Friday, March 15, 2019

Kaplinski, impoverished nature, drumlins....




Once again I've brushed against Evening Brings Everything Back, translations of Estonian poet Jaan Kaplinski by the author and Fiona Sampson (Bloodaxe, 2004).   [Previous post here.]

It's a book full of ideas, especially the prose piece Ice and Heather. Since I first read it the idea that's lingered most in my mind (I forgot to record Kaplinski's words) is about how the northern flora is extremely impoverished, almost a desert flora, and this is how humans like it. It's a matter of clean aesthetics, but it's also a matter of being able to grasp what's going on. No accident that Linnaeus was a Swede, nor the ground-breaking British tradition of systematic botany: Gerard, Ray, Darwin etc. Contrast the nature of the tropics, so overwhelming the number of species, and the incredible difficulties of identifying e.g. rain-forest trees, which flower at no predictable season (hundreds of feet above the botanists' head) and perhaps miles from the nearest individual of the same species. A thousand square miles of nothing but pine, spruce, birch and aspen: that's much more reassuring. Most of nature is unseen by most of us. We place exaggerated value on the few orders that we can easily see: birds, butterflies, colourful flowers, big animals, trees. It's a humanly delimited vision. Increasingly, if incompetently (for we often destroy the things we love), we shape our surroundings in line with those preferences.
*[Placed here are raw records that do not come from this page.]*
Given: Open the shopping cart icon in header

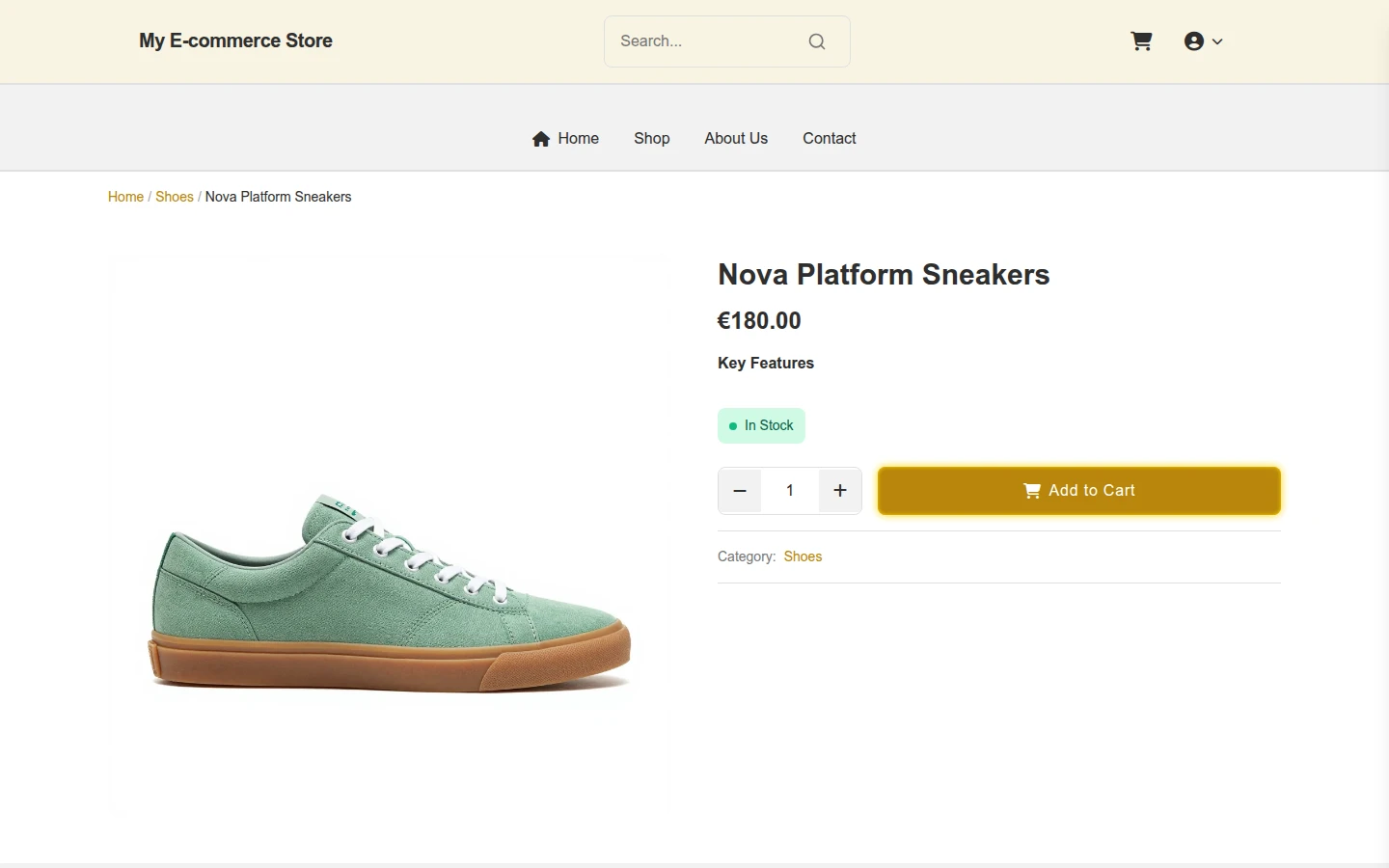Looking at the screenshot, I should coord(1141,41).
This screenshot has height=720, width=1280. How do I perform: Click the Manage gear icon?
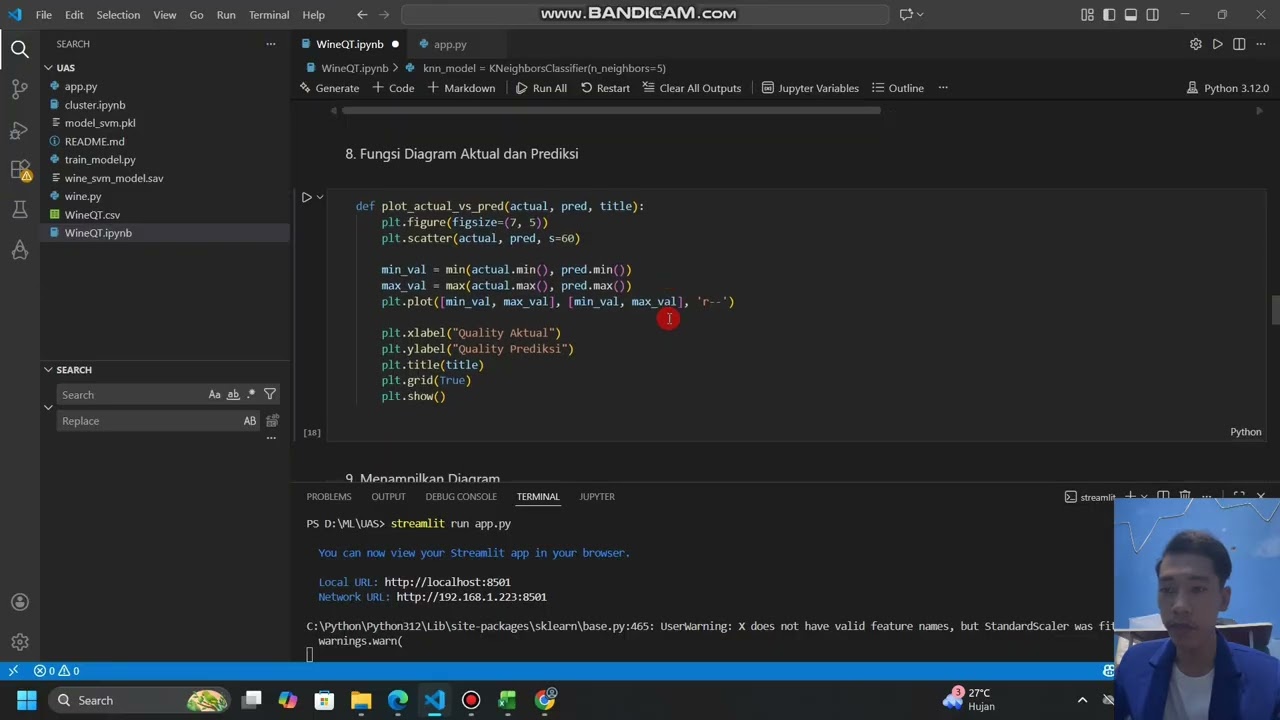tap(20, 642)
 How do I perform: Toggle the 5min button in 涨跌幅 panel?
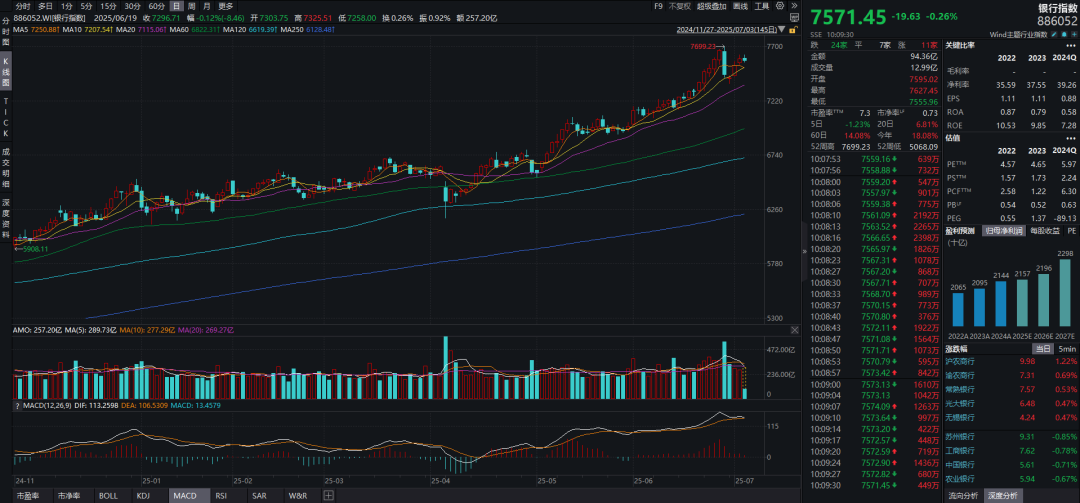(x=1064, y=348)
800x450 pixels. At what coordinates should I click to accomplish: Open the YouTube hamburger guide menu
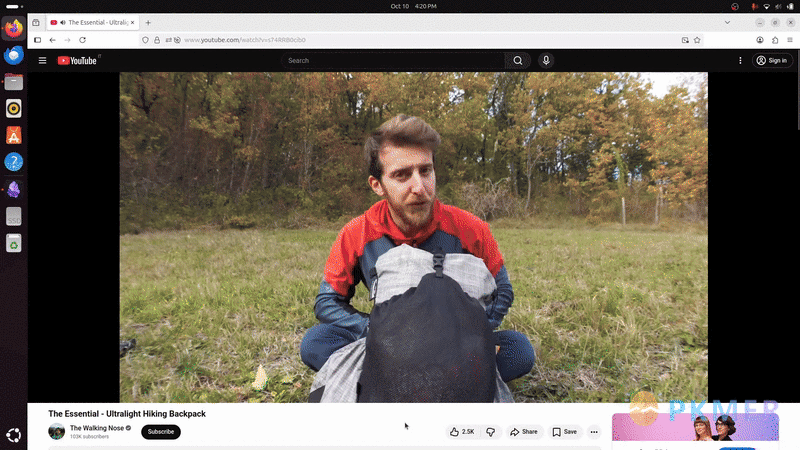tap(42, 61)
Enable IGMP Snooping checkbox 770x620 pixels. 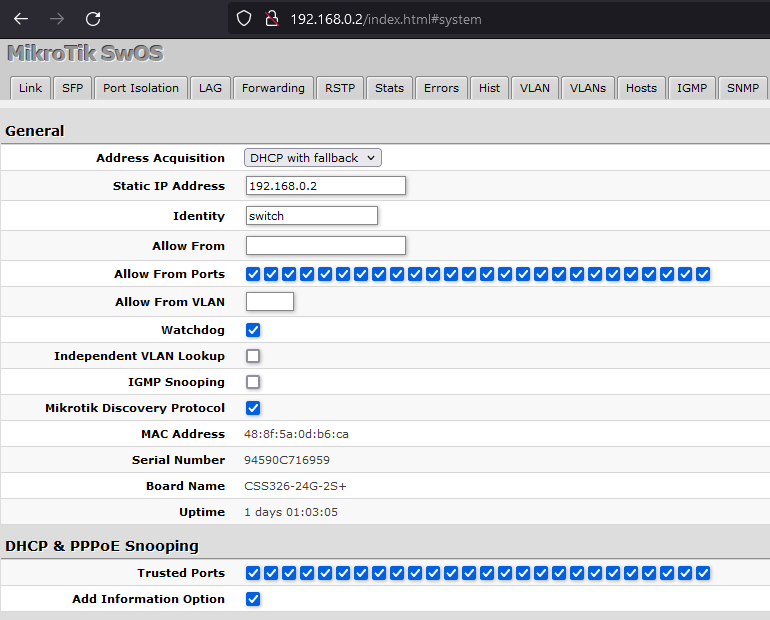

Anyway, here's another extract about the limits of an everyday human perspective.

*

In Alta, on a rocky hilltop, I saw clearly the tracks of a glacier. Probably the ice had pushed along a sharp piece of stone that had left these scratches. Similar ice-drawn lines can be found on limestone in some places in my country, Estonia. Their direction makes it possible to say which way the glaciers were moving here. That can also be guessed from the stones and boulders themselves. If we know where the type of mineral they consist of is to be found, we know from where the glacier broke them off and carried them here. These boulders are pieces, fragments of the ruins of Fennoscandia, the Fennoscandia of the Tertiary period, of sequoias and magnolias.

When I flew from Britain to Canada for the first time,  the Atlantic was covered by thick clouds, and to my great disappointment I couldn't see the ocean. I napped, then woke up and put on headphones where a Brandenburg Concerto by Bach was just playing. When I took a look down again, there were no more clouds to be seen, and the plane was just approaching the Labrador coast. Below us stretched a snowy landscape with frozen lakes, rivers, hills and forests. No trace of human habitation: no roads, now towns, no power lines. Neither the aborigine villages nor hunters' huts could be seen from the height of ten kilometres: I believe there were some below. On this virgin winter landscape I could distinguish -- sometimes clearly, sometimes vaguely -- lines running from Northwest to Southeast (I think this was the direction). These were furrows ploughed by the glacier, the valleys partly covered with lakes, the ridges with forest and bush. From the earth one can hardly discern the regularity of these drumlins and dales, but it becomes clear from a bird's eye view, from high above the ground.